Mais, comme je connais et « le hareng », et « le canari », je me suis empressé d’aller voir l’exposition sur place.

J’aurais pu consulter Internet, pour savoir « qui est Nadja Massün ».

Ainsi, j’aurais trouvé quelques extraits d’articles (en espagnol !) qui parlent de son activité en tant que photographe. Par exemple, dans « El Pais -Mexico », j’aurais appris que :

« Nadja Massün était universelle et humaniste comme son regard. La photographe née au cœur de l’Afrique (République démocratique du Congo, 1963) avec des racines françaises et hongroises, est arrivée au Mexique en 1983 pour ne plus en repartir.

Elle a passé très peu de temps dans le pays où elle est née et bientôt sa famille a déménagé en Colombie, au Pérou, à Budapest et au Costa Rica, en raison du métier de son père, qui travaillait pour les Nations Unies. C’est peut-être cette vie nomade, faite de rencontres, de désaccords, de découvertes de sensibilités et de manières différentes d’habiter le monde, qui lui a donné une vision privilégiée et prodigieuse lors de l’utilisation de son appareil photo.
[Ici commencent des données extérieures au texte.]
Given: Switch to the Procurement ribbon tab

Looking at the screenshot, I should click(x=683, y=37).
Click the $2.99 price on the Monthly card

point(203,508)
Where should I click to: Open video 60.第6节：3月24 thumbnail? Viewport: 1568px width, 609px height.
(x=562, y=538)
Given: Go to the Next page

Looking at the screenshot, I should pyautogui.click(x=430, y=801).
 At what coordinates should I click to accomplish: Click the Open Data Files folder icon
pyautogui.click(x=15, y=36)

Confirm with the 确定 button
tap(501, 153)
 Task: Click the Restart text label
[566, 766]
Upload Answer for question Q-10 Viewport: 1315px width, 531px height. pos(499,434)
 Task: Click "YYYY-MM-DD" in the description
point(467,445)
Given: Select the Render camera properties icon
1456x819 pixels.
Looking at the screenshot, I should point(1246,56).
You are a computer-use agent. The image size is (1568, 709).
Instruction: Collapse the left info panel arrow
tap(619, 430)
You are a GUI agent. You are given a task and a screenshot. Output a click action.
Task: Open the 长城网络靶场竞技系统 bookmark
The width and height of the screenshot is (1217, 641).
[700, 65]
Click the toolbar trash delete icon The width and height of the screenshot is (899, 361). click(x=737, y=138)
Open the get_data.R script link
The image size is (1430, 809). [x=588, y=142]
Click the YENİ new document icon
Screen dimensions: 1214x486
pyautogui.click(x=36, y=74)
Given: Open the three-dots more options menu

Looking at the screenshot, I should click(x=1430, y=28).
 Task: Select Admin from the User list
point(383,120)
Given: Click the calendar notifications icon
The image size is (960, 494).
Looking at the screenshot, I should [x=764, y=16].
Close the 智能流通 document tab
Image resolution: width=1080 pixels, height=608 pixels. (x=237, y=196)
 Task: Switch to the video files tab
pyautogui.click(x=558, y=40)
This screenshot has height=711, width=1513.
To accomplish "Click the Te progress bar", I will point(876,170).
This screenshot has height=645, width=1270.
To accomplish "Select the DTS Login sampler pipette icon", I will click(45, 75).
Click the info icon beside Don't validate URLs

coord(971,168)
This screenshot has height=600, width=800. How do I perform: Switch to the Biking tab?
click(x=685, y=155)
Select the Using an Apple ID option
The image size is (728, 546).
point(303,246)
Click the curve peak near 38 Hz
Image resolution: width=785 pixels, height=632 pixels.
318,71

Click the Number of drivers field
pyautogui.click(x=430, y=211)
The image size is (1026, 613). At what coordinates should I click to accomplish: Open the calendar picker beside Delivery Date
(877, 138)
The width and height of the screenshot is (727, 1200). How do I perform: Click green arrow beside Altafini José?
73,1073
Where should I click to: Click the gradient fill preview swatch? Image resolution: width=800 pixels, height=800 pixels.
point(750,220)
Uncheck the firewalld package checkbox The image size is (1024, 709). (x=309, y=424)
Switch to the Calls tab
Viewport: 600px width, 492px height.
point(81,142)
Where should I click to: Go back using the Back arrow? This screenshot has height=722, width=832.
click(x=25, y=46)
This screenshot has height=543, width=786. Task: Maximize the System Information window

Elle aimait le portrait en noir et blanc parce que, disait-elle, c’est le meilleur moyen qu’elle pouvait trouver pour capturer et rendre les sentiments cachés dans chaque expression ou mouvement. Sa recherche est allée au-delà de ce que l’objectif pouvait capturer. Elle a veillé à ce que ces images immortalisées avec son appareil photo révèlent l’essence humaine derrière chaque petit acte. Il s’est faufilé dans l’observation et la représentation. Fasuto Nahúm, directeur du Centre photographique « Manuel Álvarez Bravo » à Oaxaca, la décrite comme profondément naturelle. « Elle pouvait être n’importe où et vous n’aurez jamais senti sa présence intrusive. Vous voyez ses images et vous avez l’impression d’appartenir à ces endroits où elle était et qu’elle a pu photographier. »

Mais, faire connaissance avec des artistes via Internet… ce n’est pas mon style !

Je préfère découvrir par moi-même la vie et l’œuvre d’un artiste qui m’est inconnu. Et, ensuite, seulement « ensuite », consulter les avis des « spécialistes » officiels. Tout ça, parce que, tant et tant de fois, je me suis retrouvé en désaccord avec leur avis.

La raison est simple ! Je n’ai pas à rendre compte à aucun rédacteur en chef de journal ou de revue, à aucun directeur de musée ou de galerie, à aucun propriétaire de théâtre ou de salle de concert… Tous ces gens, certainement très objectifs et hautement qualifiés, sont obnubilés surtout par « le tiroir-caisse » de leur établissement.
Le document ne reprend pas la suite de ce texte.